* Provided text:
>>>>

Connectors and Splices

Question 1

What are the two main types of fiber-optic terminations?

Answer 1

(1) Connectors for temporary joints, and (2) Splices for permanent joints.

Question 2

What two characteristics must all fiber-optic terminations have?

Answer 2

Good optical performance (low loss, minimal reflectance) and high mechanical strength.

Question 3

What must fiber-optic terminations be compatible with?

Answer 3

The equipment being used and the environment in which they are installed.

Question 4

Which fiber-optic component has received the most development attention?

Answer 4

The connector.

Question 5

How many connector styles and installation methods exist?

Answer 5

Over 80 styles of connectors and about a dozen installation methods.

Question 6

How many basic splice types exist, and how are they implemented?

Answer 6

Two basic types, with many implementation methods.

Question 7

How do multimode and single-mode fiber terminations differ?

Answer 7

Multimode is easier and often done in the field; single-mode often uses fusion splicing with factory-made pigtails.

Question 8

What is the typical process for terminating single-mode fibers?

Answer 8

Fusion splicing a factory pigtail to the installed cable.

Question 9

Why is polishing critical in single-mode terminations?

Answer 9

It ensures low loss and reflectance, typically done in clean manufacturing environments.

Question 10

What must be considered when choosing a connector type for installation?

Answer 10

Compatibility with the fiber-optic system, installer familiarity, and customer requirements.

Question 11

What tool is typically used to test splice loss?

Answer 11

OTDR (Optical Time-Domain Reflectometer).

<<<<

* Information shown:
>>>>

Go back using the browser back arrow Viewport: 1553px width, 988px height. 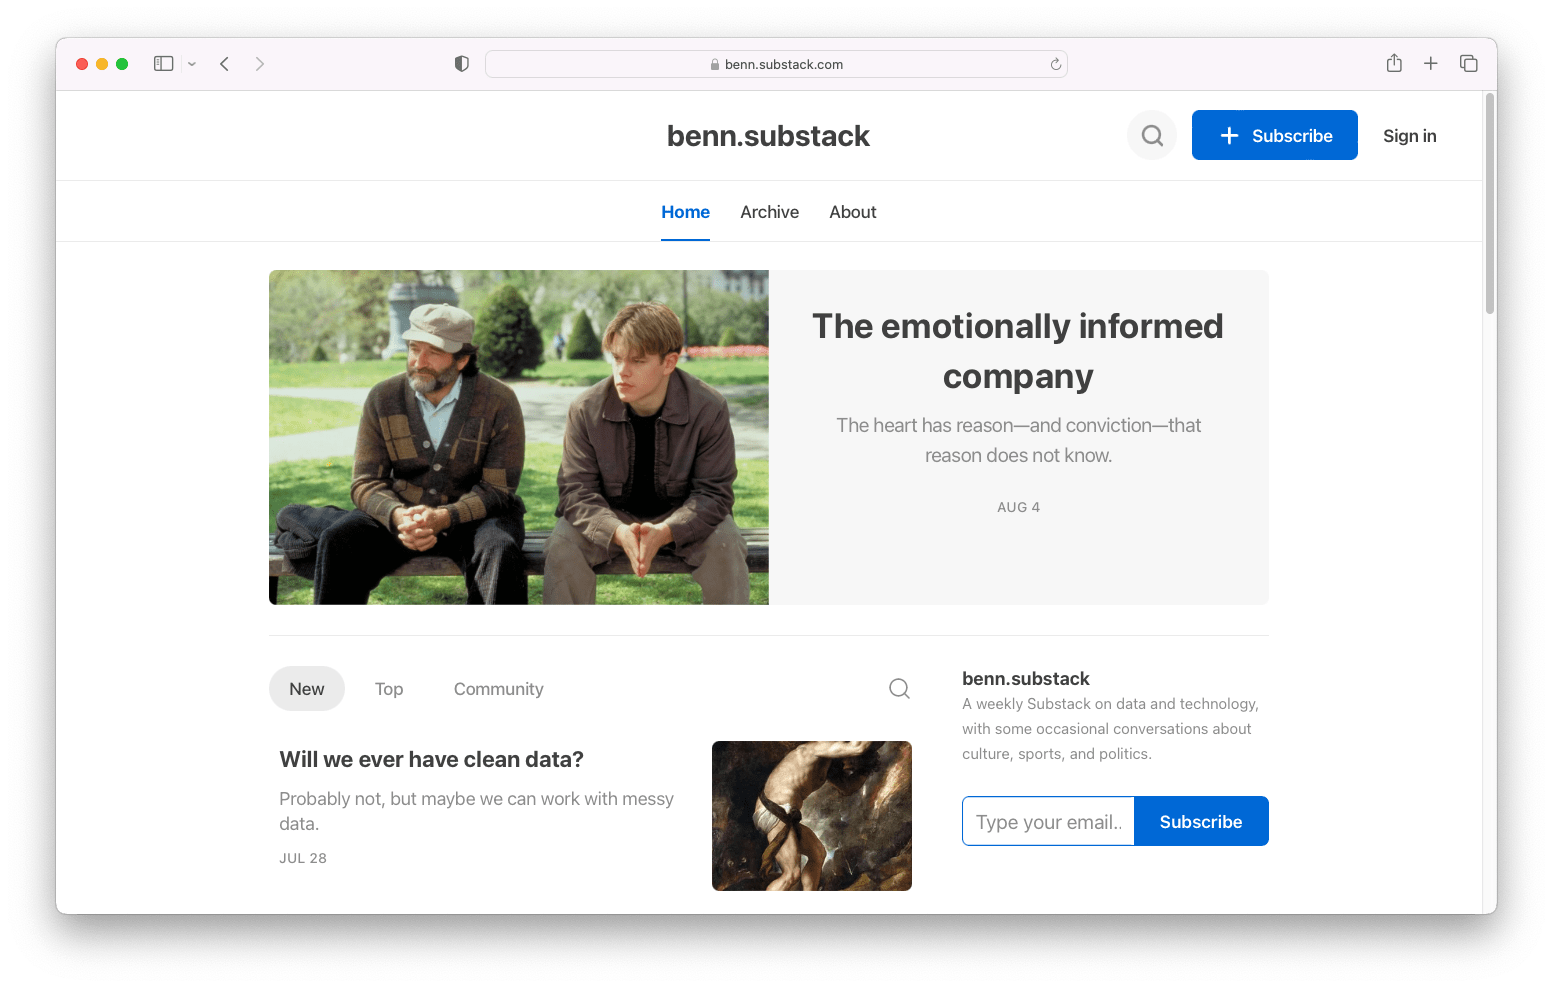[225, 64]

<<<<

* Problems to work on:
a: In the connectors and splices text, write out everything from "It ensures low" down to "test splice loss?", replacing "customer" with "client".
b: According to the connectors and splices text, how many styles of connectors exist?

* The solutions:
a:
It ensures low loss and reflectance, typically done in clean manufacturing environments.

Question 10

What must be considered when choosing a connector type for installation?

Answer 10

Compatibility with the fiber-optic system, installer familiarity, and client requirements.

Question 11

What tool is typically used to test splice loss?

b: Over 80